Dear Southern Baptists,

Your representatives at the Southern Baptist Convention in 2011 made some rather hasty resolutions regarding the 2011 revision of the NIV. However I fear that these leaders are somewhat confused about language and semantics and have muddled the situation for the larger Southern Baptist movement.

The SBC messengers claim that the updated version "alters the meaning of hundreds of verses, most significantly by erasing gender-specific details which appear in the original language." However, it was the policy of the NIV translators to make changes only where there were no gender-specific details - that is when the source text was using generic third-person pronouns.

By convention both the Hebrew and Greek languages defaulted to masculine pronouns when such a generic (non-gender-specific) pronoun was needed. This was also the case with English, so our translations of the Bible followed this convention: using "he" when the pronoun could represent a man or a woman. For example, Romans 8:9b:

And if anyone does not have the Spirit of Christ, he does not belong to Christ.

However, the substitution of "they" for "he" as a generic pronoun is now part of common spoken English. The new form has the exact same meaning as the traditional masculine generic singular, and therefore its use in modern English translation is not inaccurate but instead is up-to-date vernacular. You will likely notice yourself using this construction in your own speech if you pay attention. You may even hear your pastor use "they" as a singular generic pronoun in a sermon.

This is a change in form, not a change in meaning. The NIV 2011 translation committee has not produced an inaccurate translation nor made mock of the inspired nature of the scriptures. They merely endeavored to update the NIV to keep abreast of changes in the English language. Therefore the NIV 2011 is not to be shunned because of the use of these so-called "gender-neutral" idioms.

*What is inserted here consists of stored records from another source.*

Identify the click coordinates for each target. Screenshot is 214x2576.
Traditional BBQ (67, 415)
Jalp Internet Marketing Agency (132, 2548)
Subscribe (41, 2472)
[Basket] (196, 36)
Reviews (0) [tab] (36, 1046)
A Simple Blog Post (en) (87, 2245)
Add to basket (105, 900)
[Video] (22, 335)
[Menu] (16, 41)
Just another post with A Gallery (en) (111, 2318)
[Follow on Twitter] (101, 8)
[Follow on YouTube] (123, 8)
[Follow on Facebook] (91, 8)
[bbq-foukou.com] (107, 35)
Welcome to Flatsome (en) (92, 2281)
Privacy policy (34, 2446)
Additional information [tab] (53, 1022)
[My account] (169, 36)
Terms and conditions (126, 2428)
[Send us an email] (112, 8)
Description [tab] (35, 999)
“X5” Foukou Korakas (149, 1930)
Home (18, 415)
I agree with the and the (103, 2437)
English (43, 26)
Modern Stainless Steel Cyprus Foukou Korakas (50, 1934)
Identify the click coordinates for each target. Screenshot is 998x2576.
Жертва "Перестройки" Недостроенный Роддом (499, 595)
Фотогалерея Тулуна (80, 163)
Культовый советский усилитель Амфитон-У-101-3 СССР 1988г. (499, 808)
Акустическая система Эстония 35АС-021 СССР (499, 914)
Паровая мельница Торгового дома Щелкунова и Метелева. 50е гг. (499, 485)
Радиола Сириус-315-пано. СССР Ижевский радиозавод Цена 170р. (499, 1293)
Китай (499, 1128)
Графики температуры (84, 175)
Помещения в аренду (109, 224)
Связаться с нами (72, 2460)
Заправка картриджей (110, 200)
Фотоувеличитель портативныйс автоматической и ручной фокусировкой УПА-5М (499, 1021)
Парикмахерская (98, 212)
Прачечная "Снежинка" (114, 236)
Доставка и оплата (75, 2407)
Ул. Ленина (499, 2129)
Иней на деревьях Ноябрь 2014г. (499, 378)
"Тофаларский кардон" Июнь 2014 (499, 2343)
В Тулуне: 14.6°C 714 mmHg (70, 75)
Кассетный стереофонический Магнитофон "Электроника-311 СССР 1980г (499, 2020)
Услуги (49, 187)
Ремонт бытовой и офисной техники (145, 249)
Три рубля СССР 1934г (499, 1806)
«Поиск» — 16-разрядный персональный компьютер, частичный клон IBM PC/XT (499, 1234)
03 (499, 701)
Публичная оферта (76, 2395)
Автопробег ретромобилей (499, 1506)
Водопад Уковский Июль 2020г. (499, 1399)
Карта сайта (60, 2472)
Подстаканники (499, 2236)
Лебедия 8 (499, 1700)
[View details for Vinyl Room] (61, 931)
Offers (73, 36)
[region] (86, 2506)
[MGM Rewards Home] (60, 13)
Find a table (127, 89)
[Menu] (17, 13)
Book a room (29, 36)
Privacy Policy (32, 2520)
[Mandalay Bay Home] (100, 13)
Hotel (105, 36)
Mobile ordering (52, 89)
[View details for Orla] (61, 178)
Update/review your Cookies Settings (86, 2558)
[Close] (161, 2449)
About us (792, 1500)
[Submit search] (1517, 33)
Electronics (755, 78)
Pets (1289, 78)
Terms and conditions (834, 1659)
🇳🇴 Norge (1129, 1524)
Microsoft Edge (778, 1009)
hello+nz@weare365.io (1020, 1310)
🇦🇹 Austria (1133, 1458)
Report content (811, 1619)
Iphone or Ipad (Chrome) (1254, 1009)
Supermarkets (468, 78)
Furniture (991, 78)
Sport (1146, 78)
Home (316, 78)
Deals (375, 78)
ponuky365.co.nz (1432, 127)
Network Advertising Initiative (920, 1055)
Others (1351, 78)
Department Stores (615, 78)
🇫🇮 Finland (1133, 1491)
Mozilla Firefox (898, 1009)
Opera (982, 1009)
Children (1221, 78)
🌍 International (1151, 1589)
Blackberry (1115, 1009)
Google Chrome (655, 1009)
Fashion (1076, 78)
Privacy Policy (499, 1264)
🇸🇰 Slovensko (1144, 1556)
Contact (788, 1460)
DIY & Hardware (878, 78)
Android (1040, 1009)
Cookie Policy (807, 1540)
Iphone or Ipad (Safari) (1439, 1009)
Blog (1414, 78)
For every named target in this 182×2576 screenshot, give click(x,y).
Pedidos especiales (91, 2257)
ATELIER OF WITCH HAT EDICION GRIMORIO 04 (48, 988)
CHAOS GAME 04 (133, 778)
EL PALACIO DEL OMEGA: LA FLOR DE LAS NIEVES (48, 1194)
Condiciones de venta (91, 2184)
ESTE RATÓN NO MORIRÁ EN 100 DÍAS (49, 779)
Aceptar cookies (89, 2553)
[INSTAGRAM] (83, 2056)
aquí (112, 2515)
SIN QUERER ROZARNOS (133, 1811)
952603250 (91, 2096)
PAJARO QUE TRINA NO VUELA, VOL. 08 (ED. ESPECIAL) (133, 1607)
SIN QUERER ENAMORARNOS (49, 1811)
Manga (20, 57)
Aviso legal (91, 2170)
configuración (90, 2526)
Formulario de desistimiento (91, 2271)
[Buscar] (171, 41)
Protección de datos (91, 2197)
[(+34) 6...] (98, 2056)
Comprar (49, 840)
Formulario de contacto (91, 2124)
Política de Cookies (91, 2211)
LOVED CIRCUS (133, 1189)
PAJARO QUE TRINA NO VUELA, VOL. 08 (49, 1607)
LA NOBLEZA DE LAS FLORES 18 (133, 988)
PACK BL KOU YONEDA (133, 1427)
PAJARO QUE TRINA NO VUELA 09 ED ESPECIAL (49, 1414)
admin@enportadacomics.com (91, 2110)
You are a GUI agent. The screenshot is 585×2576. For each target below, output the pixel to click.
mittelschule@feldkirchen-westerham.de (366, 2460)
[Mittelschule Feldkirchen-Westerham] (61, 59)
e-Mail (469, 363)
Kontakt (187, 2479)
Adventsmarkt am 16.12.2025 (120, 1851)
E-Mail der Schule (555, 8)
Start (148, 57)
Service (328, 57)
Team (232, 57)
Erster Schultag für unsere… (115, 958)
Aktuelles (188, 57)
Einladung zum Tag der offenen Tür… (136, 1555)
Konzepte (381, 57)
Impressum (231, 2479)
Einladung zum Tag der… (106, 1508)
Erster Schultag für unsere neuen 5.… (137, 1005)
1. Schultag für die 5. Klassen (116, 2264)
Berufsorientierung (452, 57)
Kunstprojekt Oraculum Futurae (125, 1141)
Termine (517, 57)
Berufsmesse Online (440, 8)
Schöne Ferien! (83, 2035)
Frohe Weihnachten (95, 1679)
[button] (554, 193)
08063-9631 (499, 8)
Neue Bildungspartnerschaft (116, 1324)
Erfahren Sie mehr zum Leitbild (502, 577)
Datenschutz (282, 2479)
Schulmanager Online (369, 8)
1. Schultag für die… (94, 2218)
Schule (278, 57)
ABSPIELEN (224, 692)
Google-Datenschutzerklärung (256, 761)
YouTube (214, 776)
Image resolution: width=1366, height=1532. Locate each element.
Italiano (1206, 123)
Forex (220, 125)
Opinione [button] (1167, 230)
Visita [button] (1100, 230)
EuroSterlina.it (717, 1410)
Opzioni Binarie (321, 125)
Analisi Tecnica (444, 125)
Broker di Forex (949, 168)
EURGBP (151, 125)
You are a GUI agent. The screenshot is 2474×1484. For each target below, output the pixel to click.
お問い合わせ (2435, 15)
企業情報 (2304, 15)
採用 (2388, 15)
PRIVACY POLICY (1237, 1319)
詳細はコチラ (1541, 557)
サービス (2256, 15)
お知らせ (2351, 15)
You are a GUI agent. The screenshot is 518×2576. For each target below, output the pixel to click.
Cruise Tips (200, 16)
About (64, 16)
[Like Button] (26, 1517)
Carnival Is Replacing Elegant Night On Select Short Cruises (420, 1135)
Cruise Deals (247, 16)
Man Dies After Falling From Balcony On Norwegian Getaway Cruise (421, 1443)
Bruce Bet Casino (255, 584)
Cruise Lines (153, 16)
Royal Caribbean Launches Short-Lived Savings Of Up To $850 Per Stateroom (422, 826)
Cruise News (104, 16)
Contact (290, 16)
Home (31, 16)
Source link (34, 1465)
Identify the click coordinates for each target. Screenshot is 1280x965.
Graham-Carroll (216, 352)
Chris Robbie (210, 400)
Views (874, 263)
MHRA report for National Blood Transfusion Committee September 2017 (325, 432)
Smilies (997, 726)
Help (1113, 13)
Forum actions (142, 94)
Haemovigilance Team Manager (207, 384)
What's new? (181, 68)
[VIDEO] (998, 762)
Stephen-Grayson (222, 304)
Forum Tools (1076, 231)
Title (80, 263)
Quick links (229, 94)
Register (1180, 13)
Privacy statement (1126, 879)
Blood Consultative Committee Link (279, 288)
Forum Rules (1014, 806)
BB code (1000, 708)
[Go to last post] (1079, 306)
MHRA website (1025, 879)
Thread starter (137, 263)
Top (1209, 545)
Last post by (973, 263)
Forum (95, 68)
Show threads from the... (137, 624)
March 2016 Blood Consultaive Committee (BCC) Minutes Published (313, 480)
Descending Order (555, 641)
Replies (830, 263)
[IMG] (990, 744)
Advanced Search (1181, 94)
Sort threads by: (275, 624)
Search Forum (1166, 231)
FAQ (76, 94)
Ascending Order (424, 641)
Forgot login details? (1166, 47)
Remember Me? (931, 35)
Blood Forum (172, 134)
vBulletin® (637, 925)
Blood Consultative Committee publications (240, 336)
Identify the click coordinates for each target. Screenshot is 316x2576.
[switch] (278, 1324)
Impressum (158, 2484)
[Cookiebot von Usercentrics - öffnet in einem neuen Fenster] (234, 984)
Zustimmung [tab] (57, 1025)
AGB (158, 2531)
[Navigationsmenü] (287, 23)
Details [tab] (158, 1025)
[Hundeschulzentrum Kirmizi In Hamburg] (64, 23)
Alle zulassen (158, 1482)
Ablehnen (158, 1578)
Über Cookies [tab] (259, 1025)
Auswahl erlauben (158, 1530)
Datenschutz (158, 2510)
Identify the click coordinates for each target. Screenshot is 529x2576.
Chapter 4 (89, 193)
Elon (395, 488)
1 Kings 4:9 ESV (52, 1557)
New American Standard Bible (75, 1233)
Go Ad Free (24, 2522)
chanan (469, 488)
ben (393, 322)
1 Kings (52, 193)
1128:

The good news for you Southern Baptists is that you are a rather free-wheeling bunch of protestants. Therefore you can reject this resolution of your Convention on the grounds that it is based on false information. You are free to buy and read and memorize the NIV 2011 whether or not LifeWay carries it. And you can write your pastor a letter of protest when he bashes this new revision from the pulpit. I commend all these actions (and more) to you, as I also commend to your use the 2011 revision of the NIV.

Kind Regards,

Nathan Smith

NIV revision: third time's a charm?

The NIV is getting an update, its first since 1984. This will actually be the third attempted update since then, with the first dying in its early stages in 1997, and the second, the TNIV, dying in a maelstrom of bad press and poor marketing. What ultimately killed both of these efforts was the gender-inclusive language debate, especially in the case of the TNIV.

I am very interested to see how this new translation will come out with respect to gender-inclusivity. The NIV charter requires the translators to update the text as a reflection of developments in English. Once again, I have no empirical data on this, but gender-inclusivity idiom (e.g. the use of "they" as a singular pronoun of generic gender) appears to be dominant in much of the United States, if not the whole English-speaking world. The NIV translators seem to share this opinion, given that they have worked in accord with that assumption twice previously. So the question is: will they attempt again to market a gender-inclusive NIV, or will they shrink away from the controversial topic?